Stored data entries
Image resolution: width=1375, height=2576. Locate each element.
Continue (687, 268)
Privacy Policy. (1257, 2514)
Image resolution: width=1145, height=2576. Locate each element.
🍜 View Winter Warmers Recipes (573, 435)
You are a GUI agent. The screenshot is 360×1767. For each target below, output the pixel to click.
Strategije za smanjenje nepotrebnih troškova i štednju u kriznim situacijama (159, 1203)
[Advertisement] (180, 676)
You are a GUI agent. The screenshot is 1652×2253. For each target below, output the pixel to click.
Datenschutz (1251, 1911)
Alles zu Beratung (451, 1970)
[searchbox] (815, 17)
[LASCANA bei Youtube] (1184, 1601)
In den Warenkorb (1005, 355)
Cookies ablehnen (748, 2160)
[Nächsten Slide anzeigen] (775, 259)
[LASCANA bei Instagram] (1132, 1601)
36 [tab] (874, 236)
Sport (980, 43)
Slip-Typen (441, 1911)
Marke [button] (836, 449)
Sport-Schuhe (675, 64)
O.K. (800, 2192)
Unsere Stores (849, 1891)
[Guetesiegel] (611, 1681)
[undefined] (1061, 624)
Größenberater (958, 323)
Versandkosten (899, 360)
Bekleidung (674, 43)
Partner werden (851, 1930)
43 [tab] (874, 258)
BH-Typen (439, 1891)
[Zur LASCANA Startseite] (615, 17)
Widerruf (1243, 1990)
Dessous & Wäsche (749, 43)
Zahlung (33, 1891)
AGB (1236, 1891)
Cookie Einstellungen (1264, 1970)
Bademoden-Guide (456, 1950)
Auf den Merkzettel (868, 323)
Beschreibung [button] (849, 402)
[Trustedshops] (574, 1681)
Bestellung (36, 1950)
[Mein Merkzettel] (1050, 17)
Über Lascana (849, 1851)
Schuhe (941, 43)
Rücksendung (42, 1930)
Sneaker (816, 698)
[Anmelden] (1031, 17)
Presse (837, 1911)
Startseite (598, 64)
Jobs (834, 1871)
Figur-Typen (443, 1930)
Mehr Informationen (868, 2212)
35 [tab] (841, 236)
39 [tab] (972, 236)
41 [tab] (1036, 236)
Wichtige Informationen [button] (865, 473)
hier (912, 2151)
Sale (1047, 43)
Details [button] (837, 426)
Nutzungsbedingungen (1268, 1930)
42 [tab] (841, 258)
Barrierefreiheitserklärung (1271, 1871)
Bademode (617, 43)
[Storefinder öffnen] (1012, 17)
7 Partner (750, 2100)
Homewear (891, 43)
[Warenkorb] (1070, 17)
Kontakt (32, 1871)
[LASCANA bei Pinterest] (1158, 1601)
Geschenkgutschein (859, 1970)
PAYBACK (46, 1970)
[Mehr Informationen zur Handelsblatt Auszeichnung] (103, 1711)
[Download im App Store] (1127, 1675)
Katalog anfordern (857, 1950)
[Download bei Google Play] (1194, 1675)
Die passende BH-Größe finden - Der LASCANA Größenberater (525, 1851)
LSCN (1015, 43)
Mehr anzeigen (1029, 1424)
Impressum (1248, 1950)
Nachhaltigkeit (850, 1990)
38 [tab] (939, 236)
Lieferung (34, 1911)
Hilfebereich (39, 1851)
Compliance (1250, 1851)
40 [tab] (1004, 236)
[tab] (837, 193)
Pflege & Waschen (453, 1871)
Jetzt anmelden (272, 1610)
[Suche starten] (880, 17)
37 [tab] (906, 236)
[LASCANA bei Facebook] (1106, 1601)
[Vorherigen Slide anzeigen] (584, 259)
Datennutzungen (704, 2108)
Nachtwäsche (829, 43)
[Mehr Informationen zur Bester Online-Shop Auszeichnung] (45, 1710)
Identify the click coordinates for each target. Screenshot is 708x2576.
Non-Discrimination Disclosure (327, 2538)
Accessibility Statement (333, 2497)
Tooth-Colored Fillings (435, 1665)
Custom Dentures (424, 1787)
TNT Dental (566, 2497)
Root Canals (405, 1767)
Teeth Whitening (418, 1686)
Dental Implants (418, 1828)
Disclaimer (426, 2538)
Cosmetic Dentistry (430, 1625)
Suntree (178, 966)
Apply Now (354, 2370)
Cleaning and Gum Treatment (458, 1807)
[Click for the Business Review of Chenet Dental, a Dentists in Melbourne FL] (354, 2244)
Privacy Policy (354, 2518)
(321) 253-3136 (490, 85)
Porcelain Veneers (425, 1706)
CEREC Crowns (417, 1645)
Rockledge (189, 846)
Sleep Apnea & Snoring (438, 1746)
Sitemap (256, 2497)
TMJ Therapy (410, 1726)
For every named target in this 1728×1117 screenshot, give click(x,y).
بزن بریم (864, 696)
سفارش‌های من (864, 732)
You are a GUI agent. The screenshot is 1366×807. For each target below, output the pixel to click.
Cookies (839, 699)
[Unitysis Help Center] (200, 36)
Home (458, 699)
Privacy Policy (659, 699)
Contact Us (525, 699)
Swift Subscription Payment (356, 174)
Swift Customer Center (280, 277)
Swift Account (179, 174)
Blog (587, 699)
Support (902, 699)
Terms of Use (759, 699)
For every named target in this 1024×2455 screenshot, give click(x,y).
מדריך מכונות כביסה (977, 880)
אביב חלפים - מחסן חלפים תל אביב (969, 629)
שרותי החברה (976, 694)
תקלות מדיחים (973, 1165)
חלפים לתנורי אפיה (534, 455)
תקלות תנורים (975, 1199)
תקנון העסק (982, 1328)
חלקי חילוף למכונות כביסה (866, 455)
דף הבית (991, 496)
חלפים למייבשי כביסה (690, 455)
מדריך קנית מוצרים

WHAT TO WORK ON:
Transcribe the data in full, keeping every detail.

WRITTEN ANSWER:
Image resolution: width=1375, height=2576. Locate each element.
Continue (687, 268)
Privacy Policy. (1257, 2514)
Image resolution: width=1145, height=2576. Locate each element.
🍜 View Winter Warmers Recipes (573, 435)
You are a GUI agent. The screenshot is 360×1767. For each target below, output the pixel to click.
Strategije za smanjenje nepotrebnih troškova i štednju u kriznim situacijama (159, 1203)
[Advertisement] (180, 676)
You are a GUI agent. The screenshot is 1652×2253. For each target below, output the pixel to click.
Datenschutz (1251, 1911)
Alles zu Beratung (451, 1970)
[searchbox] (815, 17)
[LASCANA bei Youtube] (1184, 1601)
In den Warenkorb (1005, 355)
Cookies ablehnen (748, 2160)
[Nächsten Slide anzeigen] (775, 259)
[LASCANA bei Instagram] (1132, 1601)
36 [tab] (874, 236)
Sport (980, 43)
Slip-Typen (441, 1911)
Marke [button] (836, 449)
Sport-Schuhe (675, 64)
O.K. (800, 2192)
Unsere Stores (849, 1891)
[Guetesiegel] (611, 1681)
[undefined] (1061, 624)
Größenberater (958, 323)
Versandkosten (899, 360)
Bekleidung (674, 43)
Partner werden (851, 1930)
43 [tab] (874, 258)
BH-Typen (439, 1891)
[Zur LASCANA Startseite] (615, 17)
Widerruf (1243, 1990)
Dessous & Wäsche (749, 43)
Zahlung (33, 1891)
AGB (1236, 1891)
Cookie Einstellungen (1264, 1970)
Bademoden-Guide (456, 1950)
Auf den Merkzettel (868, 323)
Beschreibung [button] (849, 402)
[Trustedshops] (574, 1681)
Bestellung (36, 1950)
[Mein Merkzettel] (1050, 17)
Über Lascana (849, 1851)
Schuhe (941, 43)
Rücksendung (42, 1930)
Sneaker (816, 698)
[Anmelden] (1031, 17)
Presse (837, 1911)
Startseite (598, 64)
Jobs (834, 1871)
Figur-Typen (443, 1930)
Mehr Informationen (868, 2212)
35 [tab] (841, 236)
39 [tab] (972, 236)
41 [tab] (1036, 236)
Wichtige Informationen [button] (865, 473)
hier (912, 2151)
Sale (1047, 43)
Details [button] (837, 426)
Nutzungsbedingungen (1268, 1930)
42 [tab] (841, 258)
Barrierefreiheitserklärung (1271, 1871)
Bademode (617, 43)
[Storefinder öffnen] (1012, 17)
7 Partner (750, 2100)
Homewear (891, 43)
[Warenkorb] (1070, 17)
Kontakt (32, 1871)
[LASCANA bei Pinterest] (1158, 1601)
Geschenkgutschein (859, 1970)
PAYBACK (46, 1970)
[Mehr Informationen zur Handelsblatt Auszeichnung] (103, 1711)
[Download im App Store] (1127, 1675)
Katalog anfordern (857, 1950)
[Download bei Google Play] (1194, 1675)
Die passende BH-Größe finden - Der LASCANA Größenberater (525, 1851)
LSCN (1015, 43)
Mehr anzeigen (1029, 1424)
Impressum (1248, 1950)
Nachhaltigkeit (850, 1990)
38 [tab] (939, 236)
Lieferung (34, 1911)
Hilfebereich (39, 1851)
Compliance (1250, 1851)
40 [tab] (1004, 236)
[tab] (837, 193)
Pflege & Waschen (453, 1871)
Jetzt anmelden (272, 1610)
[Suche starten] (880, 17)
37 [tab] (906, 236)
[LASCANA bei Facebook] (1106, 1601)
[Vorherigen Slide anzeigen] (584, 259)
Datennutzungen (704, 2108)
Nachtwäsche (829, 43)
[Mehr Informationen zur Bester Online-Shop Auszeichnung] (45, 1710)
Identify the click coordinates for each target. Screenshot is 708x2576.
Non-Discrimination Disclosure (327, 2538)
Accessibility Statement (333, 2497)
Tooth-Colored Fillings (435, 1665)
Custom Dentures (424, 1787)
TNT Dental (566, 2497)
Root Canals (405, 1767)
Teeth Whitening (418, 1686)
Dental Implants (418, 1828)
Disclaimer (426, 2538)
Cosmetic Dentistry (430, 1625)
Suntree (178, 966)
Apply Now (354, 2370)
Cleaning and Gum Treatment (458, 1807)
[Click for the Business Review of Chenet Dental, a Dentists in Melbourne FL] (354, 2244)
Privacy Policy (354, 2518)
(321) 253-3136 (490, 85)
Porcelain Veneers (425, 1706)
CEREC Crowns (417, 1645)
Rockledge (189, 846)
Sleep Apnea & Snoring (438, 1746)
Sitemap (256, 2497)
TMJ Therapy (410, 1726)
For every named target in this 1728×1117 screenshot, give click(x,y).
بزن بریم (864, 696)
سفارش‌های من (864, 732)
You are a GUI agent. The screenshot is 1366×807. For each target below, output the pixel to click.
Cookies (839, 699)
[Unitysis Help Center] (200, 36)
Home (458, 699)
Privacy Policy (659, 699)
Contact Us (525, 699)
Swift Subscription Payment (356, 174)
Swift Customer Center (280, 277)
Swift Account (179, 174)
Blog (587, 699)
Support (902, 699)
Terms of Use (759, 699)
For every named target in this 1024×2455 screenshot, give click(x,y).
מדריך מכונות כביסה (977, 880)
אביב חלפים - מחסן חלפים תל אביב (969, 629)
שרותי החברה (976, 694)
תקלות מדיחים (973, 1165)
חלפים לתנורי אפיה (534, 455)
תקלות תנורים (975, 1199)
תקנון העסק (982, 1328)
חלקי חילוף למכונות כביסה (866, 455)
דף הבית (991, 496)
חלפים למייבשי כביסה (690, 455)
מדריך קנית מוצרים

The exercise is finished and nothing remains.